»Ich hatte das Gefühl, so viel mehr verloren zu haben als meinen Vater«. Im Kulturzeit-Gespräch auf 3sat am 28.Nov.23 beschreibt Daniel Schreiber, wie es dazu kam, dass er seinen eigenen Verlust mit dem gesellschaftlichen Wegbrechen von Gewissheiten verknüpft. Ausgerechnet die persönliche Trauer könne dabei helfen, gesellschaftliche Verzweiflung zu heilen. Bei der von Martina Sulner moderierten Lesung im Literaturhaus Hannover erklärt er, warum Venedig der Schauplatz für sein neuestes Buch wurde. Die Stadt sei ein Freiluftmuseum, eine Opernkulisse, die sich seit dem 18. Jahrhundert kaum verändert hat und gleichzeitig auch Symbol für die Bedrohung ist: Wir werden untergehen.
Schreiber, der mit »Nüchtern«, »Zuhause« und »Allein« die literarische Form des Personal Essay auf die Bestsellerlisten bringt, hat sich seinem eigenen Trauerprozess schreibend gestellt. Und herausgefunden, dass private Trauer und allgemeine Endzeitstimmung ähnliche psychische Prozesse sind. Zuerst könnten wir die Tragweite des Verlustes nicht erfassen und lebten eine Zeitlang in der Verdrängung. Irgendwann werde aber der Schmerz und die Energie, die für Verdrängung aufgewendet werden muss, so groß, dass es Zeit wird sich seiner Trauer zu stellen. In Schreibers Fall bestand die Verdrängung nach dem Tod seines Vaters in permanenter Arbeit, die ihn trotz völliger Erschöpfung irgendwann auch seinen Schlaf kostete.

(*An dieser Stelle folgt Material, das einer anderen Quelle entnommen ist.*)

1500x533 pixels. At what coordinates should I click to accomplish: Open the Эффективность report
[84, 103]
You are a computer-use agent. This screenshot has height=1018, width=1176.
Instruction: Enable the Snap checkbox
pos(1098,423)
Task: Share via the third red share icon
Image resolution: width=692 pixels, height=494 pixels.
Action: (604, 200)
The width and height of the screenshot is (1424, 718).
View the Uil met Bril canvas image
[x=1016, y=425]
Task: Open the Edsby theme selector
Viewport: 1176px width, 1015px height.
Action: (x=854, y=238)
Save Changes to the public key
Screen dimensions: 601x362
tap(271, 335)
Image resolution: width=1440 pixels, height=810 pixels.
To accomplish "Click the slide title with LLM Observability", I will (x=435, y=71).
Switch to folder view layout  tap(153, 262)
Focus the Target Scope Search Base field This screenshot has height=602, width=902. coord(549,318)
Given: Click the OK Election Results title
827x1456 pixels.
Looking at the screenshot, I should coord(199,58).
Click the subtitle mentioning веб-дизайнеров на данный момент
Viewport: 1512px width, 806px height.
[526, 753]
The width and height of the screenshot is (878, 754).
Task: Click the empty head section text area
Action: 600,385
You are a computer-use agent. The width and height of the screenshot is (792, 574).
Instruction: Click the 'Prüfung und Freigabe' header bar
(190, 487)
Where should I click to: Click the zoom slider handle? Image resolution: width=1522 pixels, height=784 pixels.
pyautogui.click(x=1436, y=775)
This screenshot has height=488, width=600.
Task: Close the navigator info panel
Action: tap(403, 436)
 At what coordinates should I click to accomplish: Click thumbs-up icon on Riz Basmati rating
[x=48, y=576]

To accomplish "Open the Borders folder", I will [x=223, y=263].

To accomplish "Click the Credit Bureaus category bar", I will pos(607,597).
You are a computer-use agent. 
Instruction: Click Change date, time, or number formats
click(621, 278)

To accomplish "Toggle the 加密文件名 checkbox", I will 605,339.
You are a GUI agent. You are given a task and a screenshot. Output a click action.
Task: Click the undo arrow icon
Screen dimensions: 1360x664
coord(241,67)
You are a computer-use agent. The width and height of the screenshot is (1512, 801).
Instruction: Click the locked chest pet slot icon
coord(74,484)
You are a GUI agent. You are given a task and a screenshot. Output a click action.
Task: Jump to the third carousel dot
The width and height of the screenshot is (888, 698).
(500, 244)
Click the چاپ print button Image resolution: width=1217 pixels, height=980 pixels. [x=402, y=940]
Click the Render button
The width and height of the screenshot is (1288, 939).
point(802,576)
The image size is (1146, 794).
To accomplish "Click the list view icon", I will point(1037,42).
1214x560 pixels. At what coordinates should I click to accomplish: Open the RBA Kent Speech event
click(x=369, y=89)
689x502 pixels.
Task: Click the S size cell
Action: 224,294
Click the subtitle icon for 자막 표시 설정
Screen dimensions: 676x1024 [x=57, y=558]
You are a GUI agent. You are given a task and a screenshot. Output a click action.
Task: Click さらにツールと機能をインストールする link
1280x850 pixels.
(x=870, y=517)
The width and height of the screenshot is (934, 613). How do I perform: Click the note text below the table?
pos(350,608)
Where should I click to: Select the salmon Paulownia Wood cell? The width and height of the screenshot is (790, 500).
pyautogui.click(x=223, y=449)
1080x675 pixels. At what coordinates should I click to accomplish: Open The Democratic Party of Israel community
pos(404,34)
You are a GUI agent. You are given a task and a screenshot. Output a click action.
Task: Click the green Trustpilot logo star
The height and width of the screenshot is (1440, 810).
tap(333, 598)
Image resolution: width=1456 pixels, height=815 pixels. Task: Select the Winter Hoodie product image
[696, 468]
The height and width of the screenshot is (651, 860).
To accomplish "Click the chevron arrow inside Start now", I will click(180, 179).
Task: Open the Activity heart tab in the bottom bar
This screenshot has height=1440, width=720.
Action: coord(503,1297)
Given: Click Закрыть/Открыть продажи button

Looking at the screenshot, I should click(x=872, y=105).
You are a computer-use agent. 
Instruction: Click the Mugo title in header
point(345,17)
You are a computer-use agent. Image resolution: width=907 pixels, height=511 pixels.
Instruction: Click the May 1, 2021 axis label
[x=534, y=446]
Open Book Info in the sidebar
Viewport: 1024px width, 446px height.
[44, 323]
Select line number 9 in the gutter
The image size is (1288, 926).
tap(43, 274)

»Fehlende psychische Intaktheit«, wie Schreiber die frische Trauer nennt, erleben wir massiv auf der gesellschaftlichen Ebene. Vieles, das wir für selbstverständlich gehalten haben, bricht weg. Seine (und meine) Generation betrauert den Verlust demokratischer Strukturen und die bisherigen Normen des gesellschaftlichen Austauschs, die mittlerweile durch Social Media ausgehebelt werden. Die Jüngeren betrauern, sozusagen pro-aktiv, den Verlust ihrer Zukunftschancen und Lebensgrundlagen aufgrund des Klimawandels.
In der ersten Phase der Trauer gelingt es dem Trauernden kaum, sich mit anderen zu verbinden. Zu individuell ist die Verlusterfahrung, sie muss zunächst mit sich selbst ausgemacht werden. Viele Trauerrituale kreisen um die Weigerung zu trauern. So werden, bemerkt Schreiber, die vielen hunderttausend Coronatoten öffentlich nie erwähnt, sie sind fürs Erste aus unserem kollektiven Gedächtnis gestrichen. Ebenso die Überschwemmungstoten im Ahrtal. Die Klimakrise sei eine konkrete Bedrohung, die wir aber verdrängen, weil wir überfordert sind.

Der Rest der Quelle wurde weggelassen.